▸ Dataset entries

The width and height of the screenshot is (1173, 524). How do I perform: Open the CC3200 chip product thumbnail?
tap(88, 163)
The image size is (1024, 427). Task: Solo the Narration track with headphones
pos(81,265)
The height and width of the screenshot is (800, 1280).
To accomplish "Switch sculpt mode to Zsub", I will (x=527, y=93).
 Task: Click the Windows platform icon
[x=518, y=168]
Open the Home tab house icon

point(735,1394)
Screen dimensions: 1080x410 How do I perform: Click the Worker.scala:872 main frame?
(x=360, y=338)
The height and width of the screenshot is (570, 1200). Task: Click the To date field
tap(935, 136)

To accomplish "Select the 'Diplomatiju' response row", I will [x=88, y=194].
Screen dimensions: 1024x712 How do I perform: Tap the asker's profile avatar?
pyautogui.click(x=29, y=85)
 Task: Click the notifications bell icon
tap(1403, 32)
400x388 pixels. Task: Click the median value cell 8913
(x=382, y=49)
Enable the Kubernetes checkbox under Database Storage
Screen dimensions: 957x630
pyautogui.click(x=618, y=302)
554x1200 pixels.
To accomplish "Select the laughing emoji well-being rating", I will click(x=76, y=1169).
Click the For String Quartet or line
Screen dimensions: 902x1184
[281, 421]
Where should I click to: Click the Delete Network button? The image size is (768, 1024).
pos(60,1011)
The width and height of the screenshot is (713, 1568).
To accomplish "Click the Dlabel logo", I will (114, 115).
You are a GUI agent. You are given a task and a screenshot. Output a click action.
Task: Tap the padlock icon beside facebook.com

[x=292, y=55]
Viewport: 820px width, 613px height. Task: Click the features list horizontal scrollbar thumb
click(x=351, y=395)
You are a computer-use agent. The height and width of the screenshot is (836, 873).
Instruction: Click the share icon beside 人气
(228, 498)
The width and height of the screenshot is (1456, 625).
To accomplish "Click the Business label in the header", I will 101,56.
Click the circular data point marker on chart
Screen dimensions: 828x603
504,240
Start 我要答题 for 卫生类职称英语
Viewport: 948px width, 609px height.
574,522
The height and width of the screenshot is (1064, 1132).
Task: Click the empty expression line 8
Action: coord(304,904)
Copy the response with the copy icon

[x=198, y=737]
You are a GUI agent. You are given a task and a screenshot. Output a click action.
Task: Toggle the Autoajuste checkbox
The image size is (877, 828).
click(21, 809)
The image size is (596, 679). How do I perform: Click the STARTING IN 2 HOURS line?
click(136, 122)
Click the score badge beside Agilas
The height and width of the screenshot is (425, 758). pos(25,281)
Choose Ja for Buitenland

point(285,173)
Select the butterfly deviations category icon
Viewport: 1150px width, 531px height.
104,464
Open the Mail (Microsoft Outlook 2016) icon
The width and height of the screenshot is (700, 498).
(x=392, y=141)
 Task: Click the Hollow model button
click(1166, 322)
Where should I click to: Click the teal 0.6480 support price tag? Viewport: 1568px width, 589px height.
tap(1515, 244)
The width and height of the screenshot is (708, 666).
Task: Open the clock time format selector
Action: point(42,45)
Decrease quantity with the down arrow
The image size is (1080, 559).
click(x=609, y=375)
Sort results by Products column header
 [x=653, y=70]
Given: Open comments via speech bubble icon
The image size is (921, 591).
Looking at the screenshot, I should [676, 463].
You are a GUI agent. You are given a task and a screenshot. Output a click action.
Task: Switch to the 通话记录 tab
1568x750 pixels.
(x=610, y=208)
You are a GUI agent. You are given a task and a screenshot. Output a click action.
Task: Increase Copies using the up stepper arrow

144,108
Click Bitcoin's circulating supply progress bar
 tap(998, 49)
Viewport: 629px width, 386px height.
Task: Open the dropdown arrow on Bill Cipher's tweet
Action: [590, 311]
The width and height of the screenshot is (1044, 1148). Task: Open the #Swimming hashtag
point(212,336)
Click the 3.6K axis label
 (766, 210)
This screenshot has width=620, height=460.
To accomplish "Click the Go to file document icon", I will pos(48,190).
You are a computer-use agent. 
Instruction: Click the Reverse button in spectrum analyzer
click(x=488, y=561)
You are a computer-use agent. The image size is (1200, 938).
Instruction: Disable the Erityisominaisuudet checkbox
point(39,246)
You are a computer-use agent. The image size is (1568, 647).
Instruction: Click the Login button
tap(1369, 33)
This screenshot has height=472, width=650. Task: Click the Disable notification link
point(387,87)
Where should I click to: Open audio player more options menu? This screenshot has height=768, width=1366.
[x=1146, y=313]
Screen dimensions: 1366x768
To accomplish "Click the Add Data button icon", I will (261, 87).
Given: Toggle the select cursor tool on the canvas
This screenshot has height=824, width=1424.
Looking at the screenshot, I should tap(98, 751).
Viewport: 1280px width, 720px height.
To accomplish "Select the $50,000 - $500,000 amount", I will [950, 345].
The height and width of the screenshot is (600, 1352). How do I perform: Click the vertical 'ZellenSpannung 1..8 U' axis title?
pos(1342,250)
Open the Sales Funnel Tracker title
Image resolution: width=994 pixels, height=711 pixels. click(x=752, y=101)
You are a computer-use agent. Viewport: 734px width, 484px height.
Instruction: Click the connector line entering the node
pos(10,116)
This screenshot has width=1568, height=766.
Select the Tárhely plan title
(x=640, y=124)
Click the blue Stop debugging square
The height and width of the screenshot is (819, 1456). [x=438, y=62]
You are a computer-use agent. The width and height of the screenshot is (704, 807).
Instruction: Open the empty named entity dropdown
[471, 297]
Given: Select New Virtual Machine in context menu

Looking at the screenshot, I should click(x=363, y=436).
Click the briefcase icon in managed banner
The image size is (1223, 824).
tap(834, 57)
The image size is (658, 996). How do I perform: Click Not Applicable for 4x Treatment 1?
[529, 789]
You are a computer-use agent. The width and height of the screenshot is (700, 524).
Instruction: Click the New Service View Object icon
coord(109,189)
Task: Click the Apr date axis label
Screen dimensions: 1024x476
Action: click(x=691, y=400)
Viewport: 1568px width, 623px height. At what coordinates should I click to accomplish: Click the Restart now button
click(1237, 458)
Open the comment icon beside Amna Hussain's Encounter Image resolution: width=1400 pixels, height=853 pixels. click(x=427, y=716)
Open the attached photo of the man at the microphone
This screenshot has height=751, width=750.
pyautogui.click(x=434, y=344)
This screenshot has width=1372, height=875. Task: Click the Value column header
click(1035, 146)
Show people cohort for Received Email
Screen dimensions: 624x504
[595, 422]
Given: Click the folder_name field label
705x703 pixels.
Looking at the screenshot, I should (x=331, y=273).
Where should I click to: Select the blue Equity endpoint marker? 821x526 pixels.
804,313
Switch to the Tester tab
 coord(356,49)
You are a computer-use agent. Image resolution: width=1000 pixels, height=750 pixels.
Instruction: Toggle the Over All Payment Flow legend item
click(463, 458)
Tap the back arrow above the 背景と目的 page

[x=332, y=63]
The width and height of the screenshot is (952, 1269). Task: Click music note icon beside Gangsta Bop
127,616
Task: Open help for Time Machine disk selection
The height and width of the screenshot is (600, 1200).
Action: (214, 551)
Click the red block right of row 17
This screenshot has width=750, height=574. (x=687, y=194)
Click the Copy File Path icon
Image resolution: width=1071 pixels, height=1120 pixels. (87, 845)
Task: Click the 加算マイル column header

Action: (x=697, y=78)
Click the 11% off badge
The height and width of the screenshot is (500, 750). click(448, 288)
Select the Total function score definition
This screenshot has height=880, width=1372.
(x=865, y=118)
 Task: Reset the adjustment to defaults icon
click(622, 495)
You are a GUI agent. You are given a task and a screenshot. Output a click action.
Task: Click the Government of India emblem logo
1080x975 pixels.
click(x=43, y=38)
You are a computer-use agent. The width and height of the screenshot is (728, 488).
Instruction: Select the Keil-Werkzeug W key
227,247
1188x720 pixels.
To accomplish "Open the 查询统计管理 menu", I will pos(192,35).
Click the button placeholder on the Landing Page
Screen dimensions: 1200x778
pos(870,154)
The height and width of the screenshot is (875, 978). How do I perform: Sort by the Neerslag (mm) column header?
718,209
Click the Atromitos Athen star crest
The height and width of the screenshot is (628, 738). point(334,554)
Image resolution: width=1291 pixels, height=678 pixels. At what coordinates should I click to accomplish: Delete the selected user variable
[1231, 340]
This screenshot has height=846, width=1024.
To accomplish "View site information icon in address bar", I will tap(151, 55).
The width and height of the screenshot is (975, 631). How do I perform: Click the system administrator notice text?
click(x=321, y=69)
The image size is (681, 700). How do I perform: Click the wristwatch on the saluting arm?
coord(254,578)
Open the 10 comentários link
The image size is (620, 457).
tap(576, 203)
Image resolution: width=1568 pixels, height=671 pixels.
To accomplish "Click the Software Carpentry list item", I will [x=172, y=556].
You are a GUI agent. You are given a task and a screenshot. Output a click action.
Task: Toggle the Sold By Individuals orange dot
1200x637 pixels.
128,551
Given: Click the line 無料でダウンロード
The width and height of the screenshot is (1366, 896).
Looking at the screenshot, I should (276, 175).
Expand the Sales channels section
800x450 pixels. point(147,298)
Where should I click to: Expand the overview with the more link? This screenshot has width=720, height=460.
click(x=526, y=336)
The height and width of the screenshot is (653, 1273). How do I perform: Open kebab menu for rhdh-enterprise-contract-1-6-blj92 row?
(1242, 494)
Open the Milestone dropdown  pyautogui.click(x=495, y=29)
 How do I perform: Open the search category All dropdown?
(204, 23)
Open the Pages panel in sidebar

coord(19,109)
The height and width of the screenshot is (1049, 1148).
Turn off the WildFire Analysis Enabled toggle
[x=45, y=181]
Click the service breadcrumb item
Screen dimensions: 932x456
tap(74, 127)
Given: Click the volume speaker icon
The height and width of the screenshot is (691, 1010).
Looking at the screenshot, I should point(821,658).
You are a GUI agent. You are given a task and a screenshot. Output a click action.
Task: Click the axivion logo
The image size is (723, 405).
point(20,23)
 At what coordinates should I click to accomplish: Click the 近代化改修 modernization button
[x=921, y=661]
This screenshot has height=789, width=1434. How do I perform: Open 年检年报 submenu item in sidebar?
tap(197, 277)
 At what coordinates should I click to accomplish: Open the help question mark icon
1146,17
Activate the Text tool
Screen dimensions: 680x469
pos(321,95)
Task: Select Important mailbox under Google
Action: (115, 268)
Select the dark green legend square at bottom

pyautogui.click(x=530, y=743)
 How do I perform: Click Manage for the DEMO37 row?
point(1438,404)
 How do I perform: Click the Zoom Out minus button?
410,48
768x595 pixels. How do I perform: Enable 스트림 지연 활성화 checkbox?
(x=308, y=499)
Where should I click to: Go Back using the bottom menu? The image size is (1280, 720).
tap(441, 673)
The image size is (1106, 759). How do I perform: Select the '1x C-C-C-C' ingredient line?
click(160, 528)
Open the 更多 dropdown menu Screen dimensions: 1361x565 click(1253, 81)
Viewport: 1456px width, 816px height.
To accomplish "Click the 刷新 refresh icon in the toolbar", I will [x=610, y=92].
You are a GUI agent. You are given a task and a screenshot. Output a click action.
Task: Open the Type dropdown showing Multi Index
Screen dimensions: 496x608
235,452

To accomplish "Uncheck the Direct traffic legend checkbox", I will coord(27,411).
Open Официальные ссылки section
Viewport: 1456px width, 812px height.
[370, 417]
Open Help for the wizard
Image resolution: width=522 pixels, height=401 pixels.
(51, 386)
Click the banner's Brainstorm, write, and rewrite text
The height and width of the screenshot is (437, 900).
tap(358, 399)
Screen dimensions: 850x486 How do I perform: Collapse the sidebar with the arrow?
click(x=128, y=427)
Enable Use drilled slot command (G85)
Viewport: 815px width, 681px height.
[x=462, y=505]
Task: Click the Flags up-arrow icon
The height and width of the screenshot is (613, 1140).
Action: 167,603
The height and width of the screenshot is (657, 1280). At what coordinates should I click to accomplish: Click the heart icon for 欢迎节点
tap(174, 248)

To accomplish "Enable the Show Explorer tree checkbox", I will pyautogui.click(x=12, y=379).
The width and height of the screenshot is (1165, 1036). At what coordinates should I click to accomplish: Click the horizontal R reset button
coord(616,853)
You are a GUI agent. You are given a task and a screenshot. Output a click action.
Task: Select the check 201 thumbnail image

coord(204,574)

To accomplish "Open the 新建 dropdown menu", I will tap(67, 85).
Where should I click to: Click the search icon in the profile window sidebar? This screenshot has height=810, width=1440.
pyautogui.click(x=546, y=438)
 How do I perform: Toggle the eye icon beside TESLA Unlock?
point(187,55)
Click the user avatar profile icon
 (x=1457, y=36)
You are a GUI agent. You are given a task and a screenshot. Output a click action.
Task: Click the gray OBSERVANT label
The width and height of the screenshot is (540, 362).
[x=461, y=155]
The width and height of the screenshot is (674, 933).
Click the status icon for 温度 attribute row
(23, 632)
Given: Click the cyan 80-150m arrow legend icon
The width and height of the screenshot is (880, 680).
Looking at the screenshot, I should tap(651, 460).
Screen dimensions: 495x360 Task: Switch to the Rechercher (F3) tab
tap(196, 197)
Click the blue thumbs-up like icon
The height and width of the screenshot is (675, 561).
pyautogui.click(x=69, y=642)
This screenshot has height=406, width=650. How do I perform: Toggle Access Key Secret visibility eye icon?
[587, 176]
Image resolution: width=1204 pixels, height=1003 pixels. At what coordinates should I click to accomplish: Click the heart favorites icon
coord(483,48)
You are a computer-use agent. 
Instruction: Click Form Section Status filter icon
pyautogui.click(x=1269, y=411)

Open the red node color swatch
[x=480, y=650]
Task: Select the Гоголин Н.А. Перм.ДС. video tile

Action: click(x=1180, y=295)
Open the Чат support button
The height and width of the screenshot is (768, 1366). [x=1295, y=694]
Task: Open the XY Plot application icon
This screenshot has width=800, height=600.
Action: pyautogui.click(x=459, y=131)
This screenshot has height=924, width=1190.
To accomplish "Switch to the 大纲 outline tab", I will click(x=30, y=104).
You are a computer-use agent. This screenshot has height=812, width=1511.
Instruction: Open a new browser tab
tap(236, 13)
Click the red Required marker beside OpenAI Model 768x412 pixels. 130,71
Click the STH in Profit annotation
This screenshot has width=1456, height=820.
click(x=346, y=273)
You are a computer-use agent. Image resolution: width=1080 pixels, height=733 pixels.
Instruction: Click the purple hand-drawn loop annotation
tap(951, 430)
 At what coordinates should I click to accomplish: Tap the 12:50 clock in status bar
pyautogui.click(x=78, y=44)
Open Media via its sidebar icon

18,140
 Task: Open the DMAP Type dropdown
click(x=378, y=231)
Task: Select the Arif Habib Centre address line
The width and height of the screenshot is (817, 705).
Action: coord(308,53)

▸ Task brief
Copy every line of the data where "logo" is found.

▸ Written answer
To accomplish "Click the Dlabel logo", I will (114, 115).
Task: Click the Government of India emblem logo
Task: Click the axivion logo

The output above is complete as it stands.